Would you still turn around, towards your true North Star,
And start again on a voyage, to the one calling from afar?

The island offers respite, maybe that's your destiny,
One can always twist the facts- go have a celebration mini.
But would you be able to sleep at night, peaceful and serene,
Knowing it wasn't your calling, someplace else you could've been?

Is it too late and risky, to start afresh?
Is abandoning the coast, a decision rash?
Isn't a bird in hand, better than two in the bush?
Can you set sail again, when shove comes to push? 
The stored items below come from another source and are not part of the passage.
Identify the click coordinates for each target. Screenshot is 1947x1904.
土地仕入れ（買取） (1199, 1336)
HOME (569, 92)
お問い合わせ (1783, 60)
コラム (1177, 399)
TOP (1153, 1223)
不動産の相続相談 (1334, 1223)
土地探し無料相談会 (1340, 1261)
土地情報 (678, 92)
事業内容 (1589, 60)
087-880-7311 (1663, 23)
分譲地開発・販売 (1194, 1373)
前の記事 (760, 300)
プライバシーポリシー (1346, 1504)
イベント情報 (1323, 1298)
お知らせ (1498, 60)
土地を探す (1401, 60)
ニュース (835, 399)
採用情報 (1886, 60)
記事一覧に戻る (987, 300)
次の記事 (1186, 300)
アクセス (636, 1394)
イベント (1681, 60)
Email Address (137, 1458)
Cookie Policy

I've been lost at sea for years, I'm finally ready to anchor and dock,
But how can I make the wrong landing, won't my true destination mock?

Tuesday, November 5, 2024

The Dark Side

I like those narratives, simple and plain, 
Where on one hand there's hero, on another a villain.  
The hero I worship, can't have shades of gray, 
And I cant deal with the devil, come what may.
 
Who's hero, who's villain, its hard to say,
The hero's on my side, is what matters, If I may.    
The one on the other side, I'll paint in black,
How can the hero be bad, if he has my back?

We have a symbiotic relationship, he feeds on me,
Through him I get reflected- what I want to be.
A white light that dazzles, does nobody any good,
I am happy with the dark spots- they have test of time stood.  

My hero lets me down daily, for he's a mirror image of me, 
I'm stuck in this catch-22, maybe the villain will set me free.